Group 2 - 2023 third quarter
| grossSR | netSR | grossCR | netCR | av_daily_ntrades | grossPnL | netPnL | stat |
|---|---|---|---|---|---|---|---|
| 0.5604 | 0.2986 | 0.7815 | 0.4037 | 4.9670 | 372440.7214 | 197466.0342 | 2.1034 |
The graph shows strong upward trends in July and late September, with significant drawdowns in late August and early September. The Sharpe Ratio (gross: 0.5604, net: 0.2986) reflects modest risk-adjusted returns, with some impact from costs.
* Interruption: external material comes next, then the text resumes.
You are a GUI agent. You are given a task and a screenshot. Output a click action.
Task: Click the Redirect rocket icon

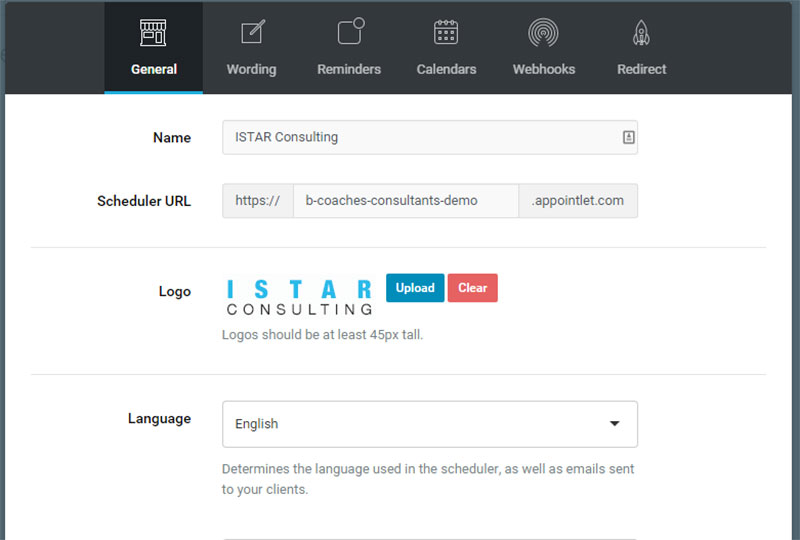[641, 33]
Similarly, the Calmar Ratio (gross: 0.7815, net: 0.4037) indicates moderate recovery, though costs slightly hinder overall performance.
Group 2 - 2024 third quarter
| grossSR | netSR | grossCR | netCR | av_daily_ntrades | grossPnL | netPnL | stat |
|---|---|---|---|---|---|---|---|
| -1.1797 | -1.3948 | -1.5367 | -2.4594 | 4.5483 | -1325203.9319 | -1407277.3191 | -11.9321 |
The graph shows a downward trend overall, with minor recoveries in mid-July and late August, followed by steep declines in early September and late September. The Sharpe Ratio (gross: -1.1797, net: -1.3948) indicates negative risk-adjusted returns, suggesting the strategy consistently underperformed relative to its volatility. The Calmar Ratio (gross: -1.5367, net: -2.4594) further reflects significant drawdowns and poor recovery ability.
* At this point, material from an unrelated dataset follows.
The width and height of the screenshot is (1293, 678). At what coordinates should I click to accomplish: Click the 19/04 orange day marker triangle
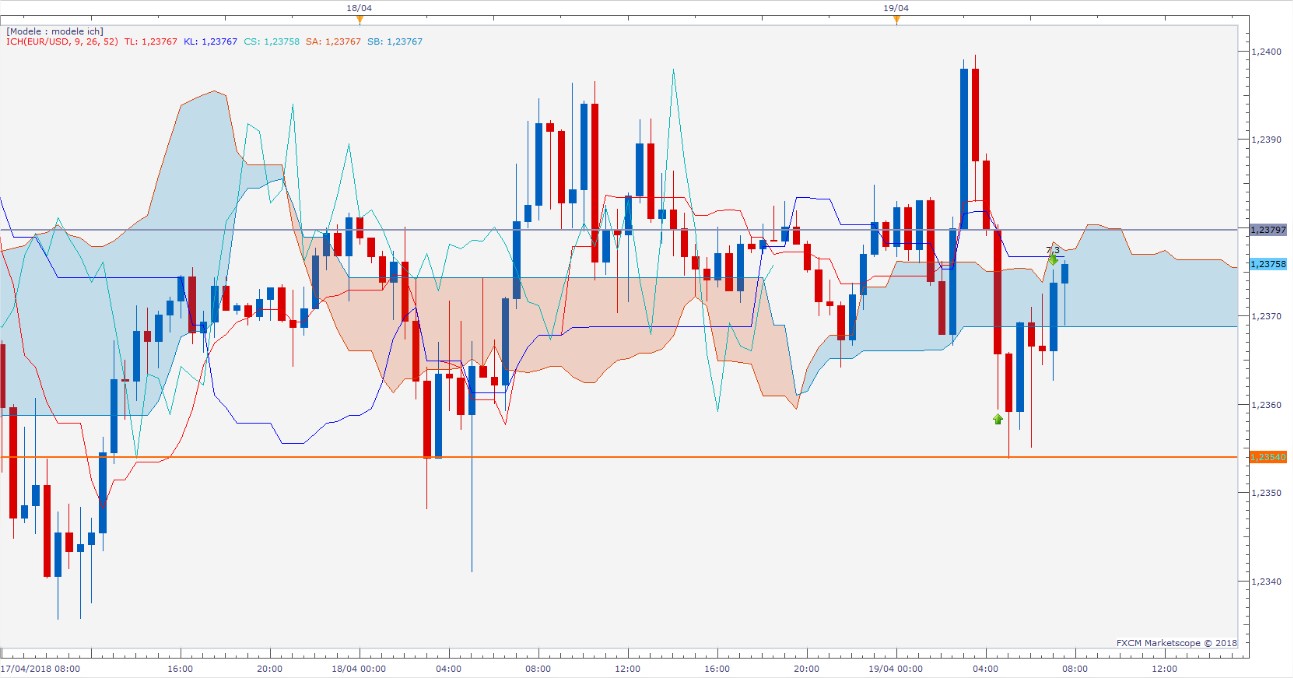[x=896, y=19]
Group 2 - 2024 fourth quarter
| grossSR | netSR | grossCR | netCR | av_daily_ntrades | grossPnL | netPnL | stat |
|---|---|---|---|---|---|---|---|
| 0.3820 | 0.2320 | 0.7983 | 0.4646 | 4.2903 | 383461.0424 | 232221.0142 | 2.5308 |
The graph for Q4 2024 shows a significant improvement in performance compared to the previous quarter, with steady growth overall and recovery from drawdowns. Peaks are evident in late November and late December, while drawdowns occur around mid-October and early December. The Sharpe Ratio (gross: 0.3820, net: 0.2320) reflects modest but positive risk-adjusted returns, indicating improved profitability relative to volatility. The Calmar Ratio (gross: 0.7983, net: 0.4646) highlights better drawdown recovery and resilience.
Group 2 - Summary
| quarter | grossSR | netSR | grossCR | netCR | av_daily_ntrades | grossPnL | netPnL | stat |
|---|---|---|---|---|---|---|---|---|
| 2022_Q2 | 1.4568 | 1.2215 | 2.9196 | 2.3933 | 4.5543 | 980965.6977 | 817158.5127 | 16.0489 |
| 2023_Q1 | -0.0603 | -0.2962 | -0.1019 | -0.4712 | 5.2197 | -487751.5231 | -238117.2248 | -2.5788 |
| 2023_Q3 | 0.5604 | 0.2986 | 0.7815 | 0.4037 | 4.9670 | 372440.7214 | 197466.0342 | 2.1034 |
| 2024_Q3 | -1.1797 | -1.3948 | -1.5367 | -2.4594 | 4.5483 | -1325203.9319 | -1407277.3191 | -11.9321 |
| 2024_Q4 | 0.3820 | 0.2320 | 0.7983 | 0.4646 | 4.2903 | 383461.0424 | 232221.0142 | 2.5308 |
The strategy shows strong potential in favorable quarters, such as the second quarters of 2022 and 2023, 2024 with high risk-adjusted returns and effective recovery from drawdowns, indicating consistent profitability and efficient cost management. However, it suffers from significant underperformance in challenging periods, like the third quarter of 2024, where large drawdowns and poor recovery heavily impacted profitability. Morever, sign of gross and net PnL and number of transaction in all quarters shows that all loss is contributed by stategy performance not high transaction cost.
The fluctuations reveal a high sensitivity to market conditions, suggesting that the strategy may depend on specific dynamics for success.